‘So all I gotta do is find true love? That it?’ I smirked at the idea. True love was some far-off, mythical figment right then. She might as well have told me to go off and hunt for a unicorn.
‘No.’ Esther chuckled. ‘You have to decide what you want, that’s it. A relationship with someone else might play a part in that someday but your relationship with yourself is more important. In fact, it’s by far the most important thing.’
‘Difficult to have a relationship with someone you barely know,’ I said, scraping both hands through my hair.
‘Maybe this is your chance to find out who you are.’ Esther raised both eyebrows. ‘Maybe this is a chance to become who you want to be. Rather than some sexed-up persona on the casino stage in Atlantic City.’
Esther had heard me talk so many times, after too many beers, of how I felt I was hiding behind the words and truths of other people. Put me on a stage, give me a song to sing, and I could be somebody. Not myself, but somebody. But take me out of my costume, let me come up with my own words, and I didn’t know who I was or what to say. Off stage, I wasn’t anybody at all. Other than a person nobody really wanted around.
‘Don’t remember you dishing out these philosophical nuggets when you were frying omelettes at the Crystal Cavern Buffet. When did you get so wise?’ I eyed Esther in mock suspicion.

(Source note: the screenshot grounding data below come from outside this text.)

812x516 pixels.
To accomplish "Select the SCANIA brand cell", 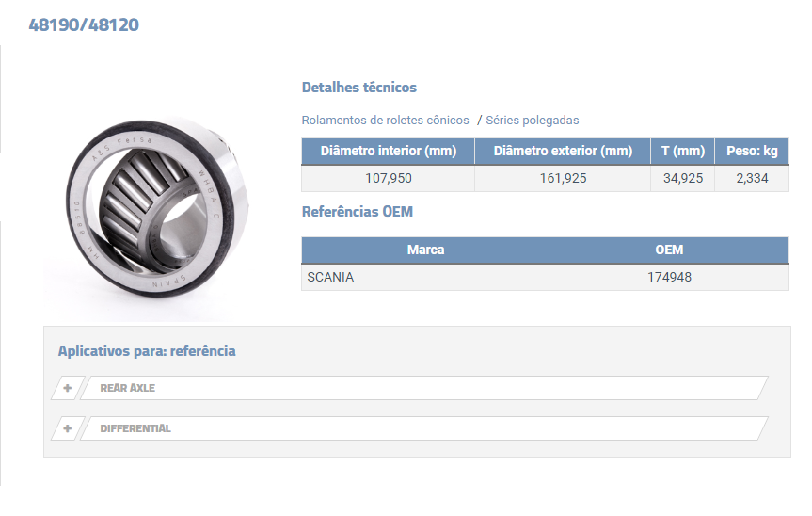I will point(330,278).
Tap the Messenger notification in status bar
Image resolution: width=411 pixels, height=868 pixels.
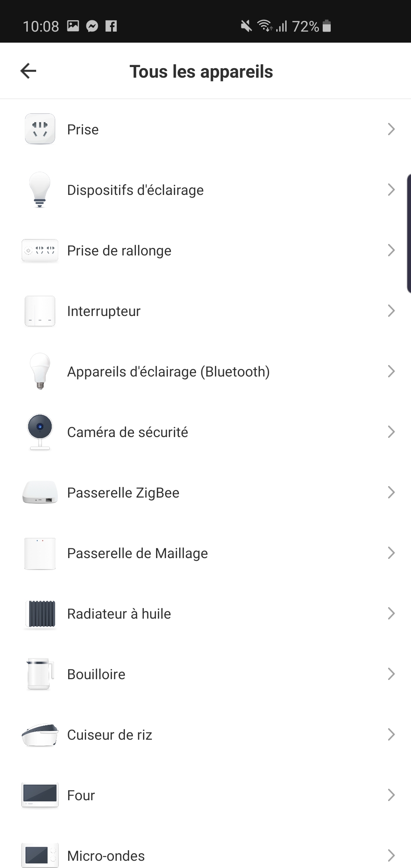(x=92, y=26)
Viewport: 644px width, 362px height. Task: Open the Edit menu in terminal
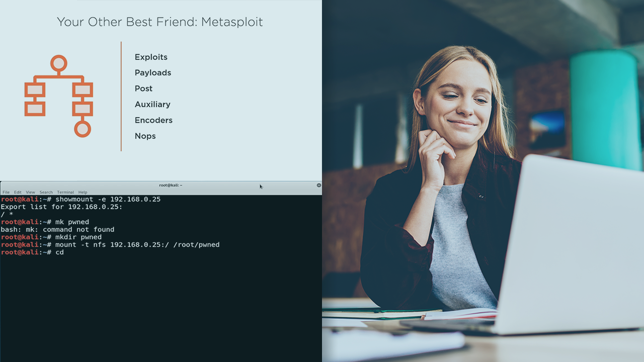click(x=18, y=192)
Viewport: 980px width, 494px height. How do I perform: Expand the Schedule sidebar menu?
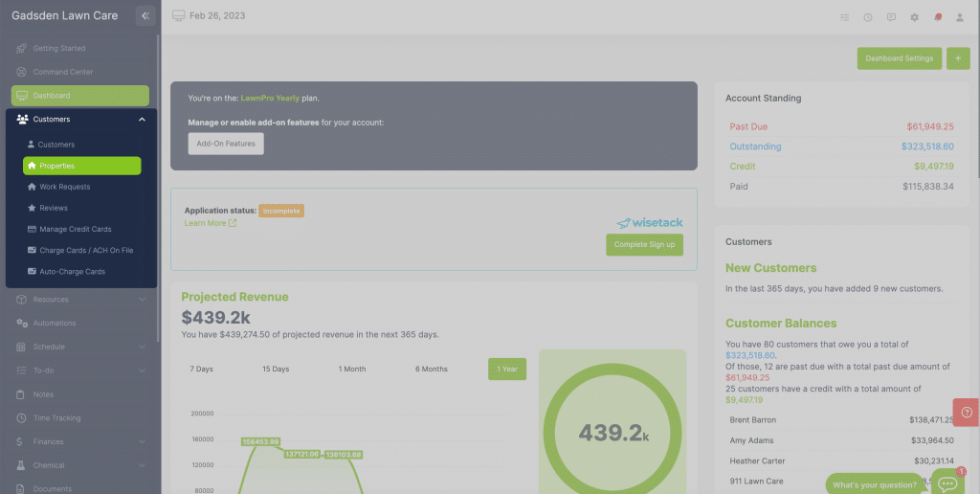pyautogui.click(x=142, y=347)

‘Only about two months ago,’ she said. ‘Oh, and please, don’t remind me about that buffet job. People used to waste so much food, and dangle lengths of bacon into their mouths as if they were starving mongrels. Used to make me sick.’
‘People can be pretty disgusting. Especially in a place like Atlantic City,’ I said with a little shiver. Though ‘disgusting’ didn’t even come close to what I saw that night.
‘Hmm,’ Esther agreed, and then shifted her voice back into the business-like tone she’d used with Jack earlier when she was instructing him on what to buy at the store. ‘Right, Jack’s clearly gone shopping to Timbuktu. How anyone strings out a trip to a shop less than a block from the flat the way he does, I’ll never know. Why don’t you get a hot shower whilst you’re waiting? You can borrow my dressing gown and by the time you’ve got yourself sorted I’ll probably have a cup of hot chocolate ready for you. Assuming Faber hasn’t frozen outside in the blizzard.’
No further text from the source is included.